Flow Velocity Calculation for Kaplan Turbine

Given:
Discharge through the runner = 52 m3/s
Outer diameter of the blade = 3 m
Hub diameter = 1 m

To find: Flow velocity at the inlet

Approach:
- Use the continuity equation to find the velocity at the inlet
- The continuity equation states that the mass flow rate is constant at all points in the turbine
- The mass flow rate is given by the product of density, area, and velocity
- Since the density is constant, we can equate the mass flow rates at the inlet and outlet to get the velocity at the inlet

Calculation:
- The cross-sectional area of the runner can be approximated as a ring with inner diameter = hub diameter and outer diameter = blade diameter
- Cross-sectional area = π/4 * (3^2 - 1^2) = 7π m2
- Mass flow rate = density * discharge = 1000 * 52 = 52,000 kg/s
- Velocity at the inlet = mass flow rate / (density * area) = 52,000 / (1000 * 7π) = 2.34 m/s
- However, this is the average velocity across the runner.

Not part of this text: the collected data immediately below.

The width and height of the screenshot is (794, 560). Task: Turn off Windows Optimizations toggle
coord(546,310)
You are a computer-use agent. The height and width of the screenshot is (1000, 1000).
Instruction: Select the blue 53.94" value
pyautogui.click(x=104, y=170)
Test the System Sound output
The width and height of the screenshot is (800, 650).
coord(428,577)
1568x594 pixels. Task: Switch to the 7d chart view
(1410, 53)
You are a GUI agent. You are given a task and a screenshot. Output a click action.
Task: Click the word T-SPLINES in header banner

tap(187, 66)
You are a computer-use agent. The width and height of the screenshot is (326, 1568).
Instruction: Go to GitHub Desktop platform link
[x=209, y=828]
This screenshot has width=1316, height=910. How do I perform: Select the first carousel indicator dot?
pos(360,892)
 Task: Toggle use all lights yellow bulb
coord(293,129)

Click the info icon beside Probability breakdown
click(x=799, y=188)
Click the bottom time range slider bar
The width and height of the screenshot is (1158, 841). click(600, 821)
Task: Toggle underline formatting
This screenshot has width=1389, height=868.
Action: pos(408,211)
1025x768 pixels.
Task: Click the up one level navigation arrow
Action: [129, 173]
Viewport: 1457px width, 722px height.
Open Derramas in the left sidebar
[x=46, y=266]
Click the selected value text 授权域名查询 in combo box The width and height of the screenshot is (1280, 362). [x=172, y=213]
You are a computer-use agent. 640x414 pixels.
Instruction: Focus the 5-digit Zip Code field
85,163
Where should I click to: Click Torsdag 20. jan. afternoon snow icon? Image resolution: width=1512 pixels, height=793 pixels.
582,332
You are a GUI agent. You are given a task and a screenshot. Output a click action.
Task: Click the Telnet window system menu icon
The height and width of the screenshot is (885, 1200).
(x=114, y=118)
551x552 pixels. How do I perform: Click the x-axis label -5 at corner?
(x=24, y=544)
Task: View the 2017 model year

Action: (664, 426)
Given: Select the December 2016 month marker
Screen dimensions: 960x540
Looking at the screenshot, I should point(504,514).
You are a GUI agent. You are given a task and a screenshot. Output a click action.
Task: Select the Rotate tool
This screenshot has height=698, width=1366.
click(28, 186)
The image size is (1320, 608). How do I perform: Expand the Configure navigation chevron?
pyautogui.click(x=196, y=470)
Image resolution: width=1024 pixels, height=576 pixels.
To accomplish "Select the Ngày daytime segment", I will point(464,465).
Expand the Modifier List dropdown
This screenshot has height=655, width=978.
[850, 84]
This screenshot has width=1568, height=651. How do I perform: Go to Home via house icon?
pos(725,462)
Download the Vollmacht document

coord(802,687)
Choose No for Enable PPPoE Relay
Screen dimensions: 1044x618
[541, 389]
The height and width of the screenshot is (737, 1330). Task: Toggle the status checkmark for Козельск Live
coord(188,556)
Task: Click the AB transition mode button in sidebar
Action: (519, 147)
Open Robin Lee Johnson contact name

The actual velocity at the inlet may be higher due to the converging shape of the inlet duct
- The velocity increase can be approximated using the Bernoulli's principle, which states that the sum of pressure, kinetic energy, and potential energy is constant along a streamline
- Assuming negligible changes in potential energy, we can equate the pressure at the inlet and outlet to get the increase in kinetic energy
- Using the ideal gas law, the pressure at the inlet can be calculated as P = ρRT, where R is the gas constant and T is the temperature. Assuming standard conditions, P = 101,325 Pa
- Using the same equation for the outlet pressure, we get ΔP = 0, since the pressure remains constant
- Therefore, the increase in kinetic energy is ΔKE = ΔP / ρ = 0 / 1000 = 0
- Thus, the actual velocity at the inlet is approximately the same as the average velocity across the runner

Answer:
The flow velocity at the inlet of the Kaplan turbine is approximately 2.34 m/s. Therefore, option (1) 7.47m/s, option (2) 8.28m/s, option (3) 10.42m/s, and option (4) 12.36m/s are all incorrect.